Task description: Will you restate verbatim the lines running from the line with "Task: Expand the chevron next to Cron" to the end of the data, leaving out everything else?

Given information:

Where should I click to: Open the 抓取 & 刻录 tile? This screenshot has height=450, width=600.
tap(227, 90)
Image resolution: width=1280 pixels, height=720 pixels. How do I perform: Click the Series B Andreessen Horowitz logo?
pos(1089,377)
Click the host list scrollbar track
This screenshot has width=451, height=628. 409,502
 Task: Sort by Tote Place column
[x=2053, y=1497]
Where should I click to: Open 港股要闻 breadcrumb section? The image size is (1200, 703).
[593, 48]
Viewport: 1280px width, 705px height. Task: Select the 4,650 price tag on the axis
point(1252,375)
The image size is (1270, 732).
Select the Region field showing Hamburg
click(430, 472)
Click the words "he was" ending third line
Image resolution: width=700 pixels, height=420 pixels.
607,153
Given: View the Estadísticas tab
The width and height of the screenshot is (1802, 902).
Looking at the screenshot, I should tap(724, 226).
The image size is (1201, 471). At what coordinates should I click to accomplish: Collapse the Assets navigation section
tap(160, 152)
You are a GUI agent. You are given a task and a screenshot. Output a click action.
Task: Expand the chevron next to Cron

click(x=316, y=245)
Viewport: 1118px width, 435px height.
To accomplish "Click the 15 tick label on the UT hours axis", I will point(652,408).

Response below:
Task: Expand the chevron next to Cron

click(x=316, y=245)
Viewport: 1118px width, 435px height.
To accomplish "Click the 15 tick label on the UT hours axis", I will point(652,408).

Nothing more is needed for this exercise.